Instructions to follow | Take the lines from the line containing "Given: Click the ハッピー厚別 hall name" through the end of the entries and output them exactly, with no pictures and nothing more.

┄┄┄┄┄┄┄┄┄┄┄┄┄┄┄┄┄┄┄┄

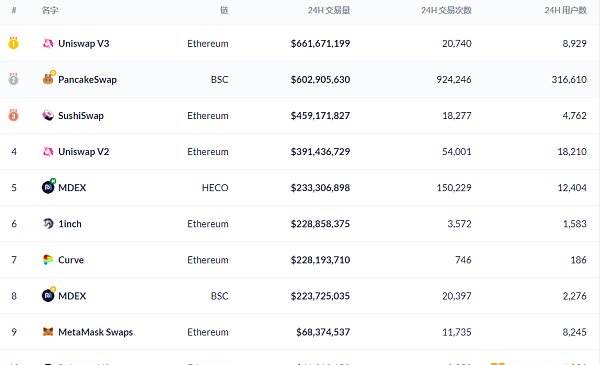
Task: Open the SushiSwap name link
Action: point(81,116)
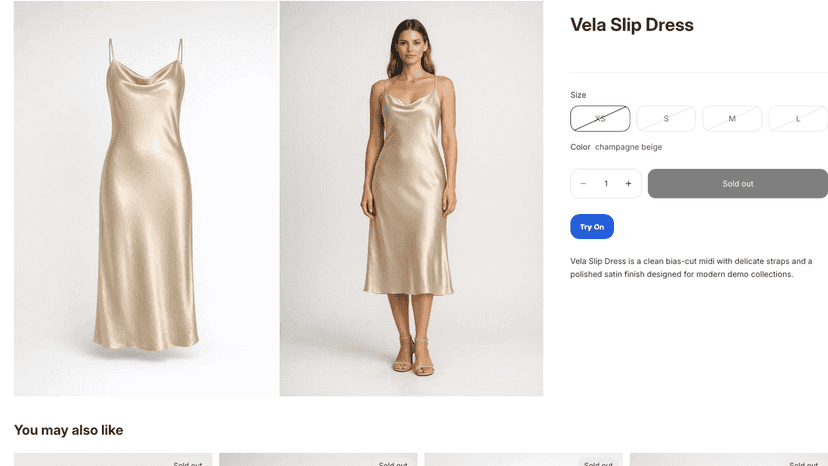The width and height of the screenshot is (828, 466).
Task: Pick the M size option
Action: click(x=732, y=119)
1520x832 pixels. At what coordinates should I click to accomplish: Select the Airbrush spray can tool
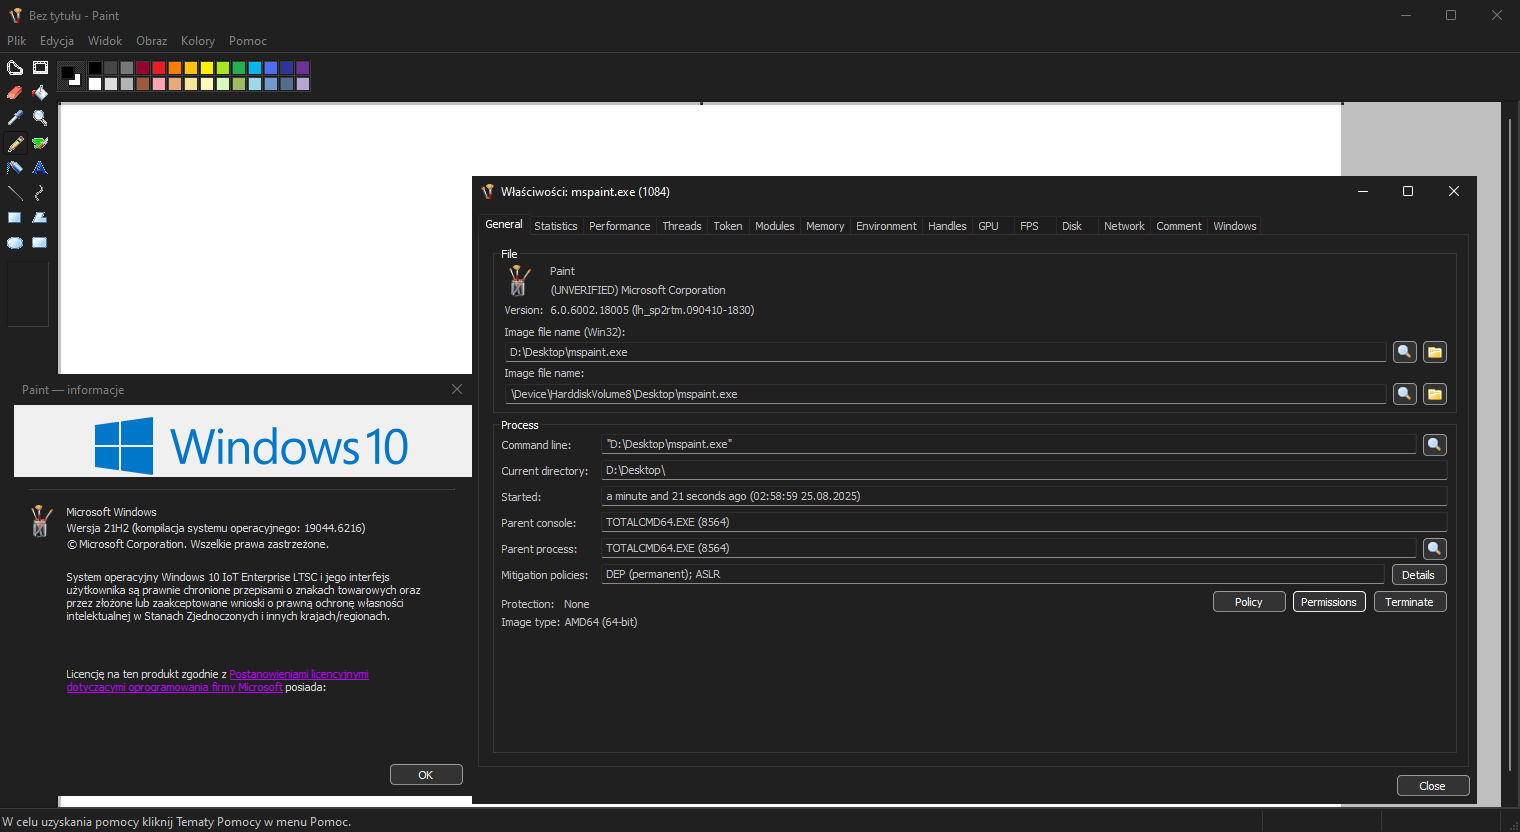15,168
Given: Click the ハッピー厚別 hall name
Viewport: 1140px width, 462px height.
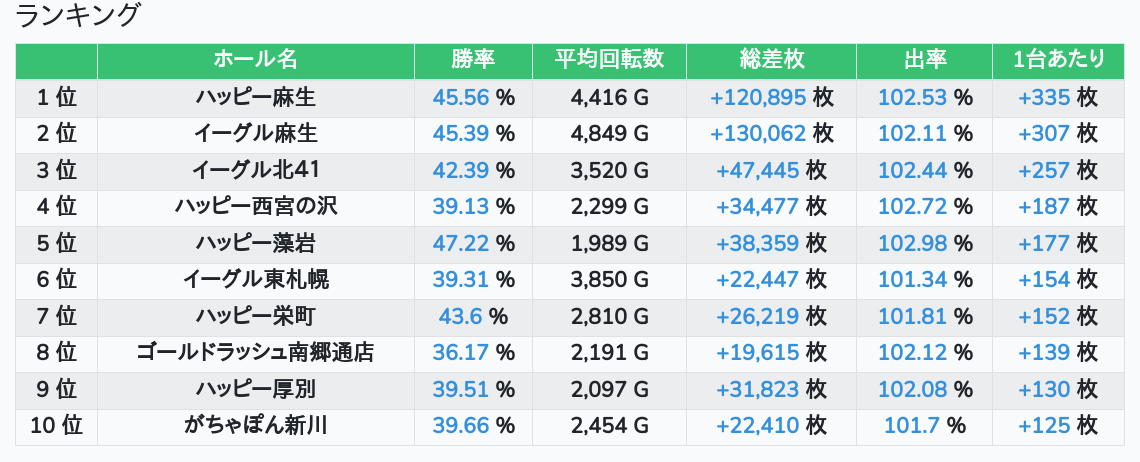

┄┄┄┄┄┄┄┄┄┄┄┄┄┄┄┄┄┄┄┄

Final answer |
Given: Click the ハッピー厚別 hall name
Viewport: 1140px width, 462px height.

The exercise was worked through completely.